> Supplied data:

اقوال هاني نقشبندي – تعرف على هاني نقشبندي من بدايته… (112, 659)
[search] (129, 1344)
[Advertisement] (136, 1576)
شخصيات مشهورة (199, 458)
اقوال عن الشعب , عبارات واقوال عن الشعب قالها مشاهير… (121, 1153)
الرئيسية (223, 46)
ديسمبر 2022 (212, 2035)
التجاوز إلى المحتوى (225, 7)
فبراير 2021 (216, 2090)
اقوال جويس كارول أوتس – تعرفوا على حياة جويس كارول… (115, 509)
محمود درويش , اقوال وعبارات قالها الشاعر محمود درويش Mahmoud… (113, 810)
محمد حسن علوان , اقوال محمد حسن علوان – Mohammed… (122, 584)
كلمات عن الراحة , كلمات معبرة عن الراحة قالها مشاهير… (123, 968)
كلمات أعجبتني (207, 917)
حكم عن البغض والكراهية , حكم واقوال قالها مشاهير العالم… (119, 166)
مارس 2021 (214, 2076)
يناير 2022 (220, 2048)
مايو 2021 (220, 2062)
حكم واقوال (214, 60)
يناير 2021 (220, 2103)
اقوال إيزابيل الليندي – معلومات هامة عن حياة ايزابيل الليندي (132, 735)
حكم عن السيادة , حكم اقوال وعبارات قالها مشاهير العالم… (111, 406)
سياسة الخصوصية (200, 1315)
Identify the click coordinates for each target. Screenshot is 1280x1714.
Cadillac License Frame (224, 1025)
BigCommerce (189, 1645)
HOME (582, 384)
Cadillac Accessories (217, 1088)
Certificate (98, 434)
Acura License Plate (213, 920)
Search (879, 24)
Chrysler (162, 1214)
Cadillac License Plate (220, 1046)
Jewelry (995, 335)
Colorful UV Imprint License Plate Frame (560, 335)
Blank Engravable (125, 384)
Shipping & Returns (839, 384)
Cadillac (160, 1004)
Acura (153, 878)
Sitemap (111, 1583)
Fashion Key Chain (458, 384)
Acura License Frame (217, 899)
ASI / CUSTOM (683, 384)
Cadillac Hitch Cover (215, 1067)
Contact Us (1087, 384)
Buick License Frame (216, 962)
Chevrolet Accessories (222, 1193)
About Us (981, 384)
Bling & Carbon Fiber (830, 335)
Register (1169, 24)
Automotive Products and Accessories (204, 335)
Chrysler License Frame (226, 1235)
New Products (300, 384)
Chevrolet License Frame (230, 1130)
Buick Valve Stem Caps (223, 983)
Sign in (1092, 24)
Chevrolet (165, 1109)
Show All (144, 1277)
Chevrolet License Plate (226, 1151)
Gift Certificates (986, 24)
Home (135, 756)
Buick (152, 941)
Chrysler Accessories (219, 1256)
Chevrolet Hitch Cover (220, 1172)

> Assignment: Report every line of the preceding listing where the string "واقوال" occurs.

> Task output:
اقوال عن الشعب , عبارات واقوال عن الشعب قالها مشاهير… (121, 1153)
حكم عن البغض والكراهية , حكم واقوال قالها مشاهير العالم… (119, 166)
حكم واقوال (214, 60)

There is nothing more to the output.